EXCERPTED TEXT:
■ ■ ■ ■

Sometimes even the most careful wording of a document can’t keep you out of trouble! This is true, in particular, of prenuptial agreements in bankruptcy. A New Jersey bankruptcy judge ruled in 2011 that an obligation from a prenuptial agreement, invoked in a divorce and preserved in a family court order, cannot be discharged in a chapter 7 bankruptcy. How did this happen?

What Did the Pre-Nup Say?

In 2002, the debtor and his fiancee entered into a prenuptial agreement that stated that, in the event of divorce, he would pay her, as Property Settlement Payments:

  1. $12,000 within 30 days of termination;
  2. $1,000 per month for a period equal to the number of months that the relationship lasted beginning on June 6, 2002; and,
  3. $27,000 as repayment of monies loaned to the Debtor plus accrued interest.

The Agreement even specifically stated that the payments “are not alimony and will not be tax deductible,” and that his fiancee is “giving up all rights to … alimony and to equitable distribution…” In 2009, the debtor’s wife instituted divorce proceedings and on October 5, 2010, the family court entered a Final Judgment for Divorce which made no mention of support or equitable distribution.

When she instituted an action to collect on the judgment, the debtor then filed a chapter 7 bankruptcy. Not discouraged by this, she then brought an action in bankruptcy court to have the obligation declared non-dischargeable as in the nature of support. The court agreed. How did this happen?

Support Obligations Like Alimony Are Not Dischargeable

The answer lies in the language in the bankruptcy code that makes support obligations non-dischargeable. The creditor will prevail if he or she can prove that

  1. the or she is a person with a particular relationship with the debtor (e.g. is or was married to him/her)
  2. the nature of the obligation is for support
  3. the source of the obligation is an agreement, court order, or other determination, and
  4. the obligation was not assigned to someone outside the relationship.

■ ■ ■ ■

RECORDED INFORMATION:
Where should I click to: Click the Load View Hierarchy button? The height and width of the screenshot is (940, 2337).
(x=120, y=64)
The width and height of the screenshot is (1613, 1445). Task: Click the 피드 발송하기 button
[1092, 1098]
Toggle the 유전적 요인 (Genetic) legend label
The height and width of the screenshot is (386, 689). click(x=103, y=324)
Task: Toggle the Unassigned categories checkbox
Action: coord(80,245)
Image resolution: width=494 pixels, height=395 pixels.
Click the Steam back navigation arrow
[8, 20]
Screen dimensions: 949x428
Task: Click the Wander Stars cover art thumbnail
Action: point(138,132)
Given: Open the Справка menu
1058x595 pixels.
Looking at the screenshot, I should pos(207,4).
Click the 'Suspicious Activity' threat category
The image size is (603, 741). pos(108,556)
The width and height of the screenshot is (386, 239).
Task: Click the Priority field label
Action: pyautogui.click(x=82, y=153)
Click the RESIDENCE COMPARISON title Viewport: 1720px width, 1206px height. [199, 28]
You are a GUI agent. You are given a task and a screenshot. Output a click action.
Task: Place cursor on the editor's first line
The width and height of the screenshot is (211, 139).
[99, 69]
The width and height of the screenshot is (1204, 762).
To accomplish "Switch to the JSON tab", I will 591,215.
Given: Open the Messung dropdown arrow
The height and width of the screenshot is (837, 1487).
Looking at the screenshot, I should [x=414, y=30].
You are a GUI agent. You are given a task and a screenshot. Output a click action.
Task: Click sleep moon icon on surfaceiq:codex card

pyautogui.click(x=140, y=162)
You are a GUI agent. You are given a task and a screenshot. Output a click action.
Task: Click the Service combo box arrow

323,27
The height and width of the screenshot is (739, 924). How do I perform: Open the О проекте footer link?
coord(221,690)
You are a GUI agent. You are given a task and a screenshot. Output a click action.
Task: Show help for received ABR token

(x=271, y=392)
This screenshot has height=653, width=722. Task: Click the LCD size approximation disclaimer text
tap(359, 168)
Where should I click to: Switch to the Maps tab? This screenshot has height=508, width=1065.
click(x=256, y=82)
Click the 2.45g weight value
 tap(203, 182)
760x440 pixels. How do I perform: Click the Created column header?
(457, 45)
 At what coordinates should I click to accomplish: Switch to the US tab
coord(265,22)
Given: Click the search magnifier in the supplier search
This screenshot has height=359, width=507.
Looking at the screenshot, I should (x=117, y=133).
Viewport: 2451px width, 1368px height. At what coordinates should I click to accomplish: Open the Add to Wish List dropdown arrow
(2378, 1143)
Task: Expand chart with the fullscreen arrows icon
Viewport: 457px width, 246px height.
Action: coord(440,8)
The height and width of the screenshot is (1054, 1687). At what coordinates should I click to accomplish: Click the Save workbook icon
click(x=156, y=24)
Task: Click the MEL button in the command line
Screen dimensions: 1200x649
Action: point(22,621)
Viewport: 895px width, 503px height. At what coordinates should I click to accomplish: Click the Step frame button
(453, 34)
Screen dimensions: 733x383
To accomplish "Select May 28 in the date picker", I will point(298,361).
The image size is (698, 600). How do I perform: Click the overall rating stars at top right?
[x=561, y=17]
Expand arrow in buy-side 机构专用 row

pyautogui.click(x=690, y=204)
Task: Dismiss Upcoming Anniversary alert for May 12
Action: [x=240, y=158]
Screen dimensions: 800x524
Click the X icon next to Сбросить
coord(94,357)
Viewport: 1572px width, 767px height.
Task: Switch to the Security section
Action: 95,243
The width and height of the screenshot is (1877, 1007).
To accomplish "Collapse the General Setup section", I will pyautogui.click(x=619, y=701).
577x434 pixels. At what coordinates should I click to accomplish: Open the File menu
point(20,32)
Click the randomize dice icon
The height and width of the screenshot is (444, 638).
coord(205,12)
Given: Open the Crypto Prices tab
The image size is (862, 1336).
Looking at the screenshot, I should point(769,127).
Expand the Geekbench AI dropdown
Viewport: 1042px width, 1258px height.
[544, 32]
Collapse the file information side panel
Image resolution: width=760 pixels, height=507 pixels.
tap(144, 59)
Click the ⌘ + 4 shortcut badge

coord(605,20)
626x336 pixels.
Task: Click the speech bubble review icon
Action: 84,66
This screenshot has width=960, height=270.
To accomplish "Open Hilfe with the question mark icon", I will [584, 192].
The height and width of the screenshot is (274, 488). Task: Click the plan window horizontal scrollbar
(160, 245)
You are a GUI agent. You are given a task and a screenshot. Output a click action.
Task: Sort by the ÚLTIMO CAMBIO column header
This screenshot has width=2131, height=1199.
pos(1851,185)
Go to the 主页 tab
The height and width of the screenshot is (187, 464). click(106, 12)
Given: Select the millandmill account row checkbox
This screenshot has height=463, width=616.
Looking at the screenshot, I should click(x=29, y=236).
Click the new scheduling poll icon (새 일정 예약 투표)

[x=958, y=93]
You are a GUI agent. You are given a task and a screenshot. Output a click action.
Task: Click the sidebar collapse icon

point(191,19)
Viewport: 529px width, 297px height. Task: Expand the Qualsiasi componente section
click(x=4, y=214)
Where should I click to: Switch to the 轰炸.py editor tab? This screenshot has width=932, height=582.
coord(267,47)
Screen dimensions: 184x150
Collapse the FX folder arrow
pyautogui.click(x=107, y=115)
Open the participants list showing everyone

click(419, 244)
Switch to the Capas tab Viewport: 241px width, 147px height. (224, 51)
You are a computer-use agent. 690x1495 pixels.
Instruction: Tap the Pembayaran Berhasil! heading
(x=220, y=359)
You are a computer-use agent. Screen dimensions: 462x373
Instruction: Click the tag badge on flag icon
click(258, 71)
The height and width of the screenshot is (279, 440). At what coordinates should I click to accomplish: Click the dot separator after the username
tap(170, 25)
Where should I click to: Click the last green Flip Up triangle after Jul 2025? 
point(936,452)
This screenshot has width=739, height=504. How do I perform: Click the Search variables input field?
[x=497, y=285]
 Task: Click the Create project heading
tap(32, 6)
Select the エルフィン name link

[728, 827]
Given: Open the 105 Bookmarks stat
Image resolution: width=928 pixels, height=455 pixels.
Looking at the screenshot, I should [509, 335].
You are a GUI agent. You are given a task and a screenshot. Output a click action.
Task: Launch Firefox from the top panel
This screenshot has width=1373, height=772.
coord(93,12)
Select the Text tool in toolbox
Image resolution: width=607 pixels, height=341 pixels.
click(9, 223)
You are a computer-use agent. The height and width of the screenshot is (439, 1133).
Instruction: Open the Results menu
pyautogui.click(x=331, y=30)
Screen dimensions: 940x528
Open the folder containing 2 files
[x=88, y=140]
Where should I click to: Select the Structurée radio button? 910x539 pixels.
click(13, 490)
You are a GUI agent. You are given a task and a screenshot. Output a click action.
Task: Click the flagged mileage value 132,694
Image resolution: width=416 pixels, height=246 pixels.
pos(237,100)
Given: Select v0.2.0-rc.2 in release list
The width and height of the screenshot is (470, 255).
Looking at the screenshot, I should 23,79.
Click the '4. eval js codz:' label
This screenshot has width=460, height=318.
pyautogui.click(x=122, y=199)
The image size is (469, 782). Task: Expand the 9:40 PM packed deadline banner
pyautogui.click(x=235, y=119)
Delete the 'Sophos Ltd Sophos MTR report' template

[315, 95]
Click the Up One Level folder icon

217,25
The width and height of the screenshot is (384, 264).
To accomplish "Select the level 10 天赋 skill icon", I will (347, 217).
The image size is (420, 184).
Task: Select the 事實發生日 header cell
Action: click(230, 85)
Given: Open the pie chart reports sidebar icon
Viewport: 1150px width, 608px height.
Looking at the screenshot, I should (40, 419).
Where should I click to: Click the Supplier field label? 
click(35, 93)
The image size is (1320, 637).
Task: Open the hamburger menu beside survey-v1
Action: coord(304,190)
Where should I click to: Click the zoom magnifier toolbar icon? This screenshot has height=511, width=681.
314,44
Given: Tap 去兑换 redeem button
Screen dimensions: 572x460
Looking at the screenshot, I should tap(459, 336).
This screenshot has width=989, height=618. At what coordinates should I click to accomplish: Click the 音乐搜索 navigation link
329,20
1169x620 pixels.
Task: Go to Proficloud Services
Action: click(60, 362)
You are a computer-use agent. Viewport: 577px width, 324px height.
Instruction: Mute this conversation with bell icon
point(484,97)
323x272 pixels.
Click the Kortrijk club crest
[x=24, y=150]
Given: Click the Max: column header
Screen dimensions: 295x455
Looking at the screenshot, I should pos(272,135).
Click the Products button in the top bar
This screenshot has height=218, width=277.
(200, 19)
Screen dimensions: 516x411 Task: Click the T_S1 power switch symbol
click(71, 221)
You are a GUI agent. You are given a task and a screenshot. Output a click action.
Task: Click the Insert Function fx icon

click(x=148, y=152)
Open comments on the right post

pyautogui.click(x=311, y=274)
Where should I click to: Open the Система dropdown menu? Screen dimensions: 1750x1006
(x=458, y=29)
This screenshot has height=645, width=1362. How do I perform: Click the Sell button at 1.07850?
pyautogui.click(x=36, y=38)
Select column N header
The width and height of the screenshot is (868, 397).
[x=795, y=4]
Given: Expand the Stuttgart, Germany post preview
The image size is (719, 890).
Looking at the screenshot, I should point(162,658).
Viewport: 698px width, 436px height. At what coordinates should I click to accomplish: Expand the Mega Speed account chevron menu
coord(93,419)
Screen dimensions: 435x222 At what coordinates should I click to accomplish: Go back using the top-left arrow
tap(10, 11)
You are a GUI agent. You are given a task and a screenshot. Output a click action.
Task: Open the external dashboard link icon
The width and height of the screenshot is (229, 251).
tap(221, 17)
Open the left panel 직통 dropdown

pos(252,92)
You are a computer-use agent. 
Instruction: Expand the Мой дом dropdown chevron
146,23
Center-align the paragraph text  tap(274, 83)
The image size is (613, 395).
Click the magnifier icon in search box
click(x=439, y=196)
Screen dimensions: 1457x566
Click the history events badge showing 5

■ ■ ■ ■

REQUIRED TASK:
Continue the article about the prenuptial agreement in bankruptcy, starting after its last line.

RESULT:
Here the two were married, an order was issued by the family court creating the obligation, and said obligation was not assigned to anyone. Thus the sole issue was whether the obligation was for support.

So What Happened Here?

But the prenuptial agreement stated that the payments were not alimony, and that the creditor/fiancee had given up all rights to support or equitable distribution. The family court order did not even mention support! So what happened?

What happened, and the take-away here, is that the bankruptcy judge made his own decision on whether the obligation in the prenup was for support! In cases such as this, the courts look to the intent of the parties, and in this instance, the judge found that the payments under the prenup were intended to be in the nature of support.

This ruling was by a bankruptcy judge and not an appeals court, so it is not considered binding law, but merely advisory. However, it does illustrate the very real ability for bankruptcy judges to make their own independent decisions on these issues when they pertain to dischargeability.

So What Do I Do?

If you live in southern New Jersey, are considering filing bankruptcy, and are worried about what obligations in your divorce can be discharged, please feel free to call my office at 856-432-4113 or contact me through this site for a free consultation in my Woodbury office to discuss your case.

If you are looking for more information about bankruptcy, then download my free book,Top Questions People Ask About Filing Bankruptcy in New Jersey.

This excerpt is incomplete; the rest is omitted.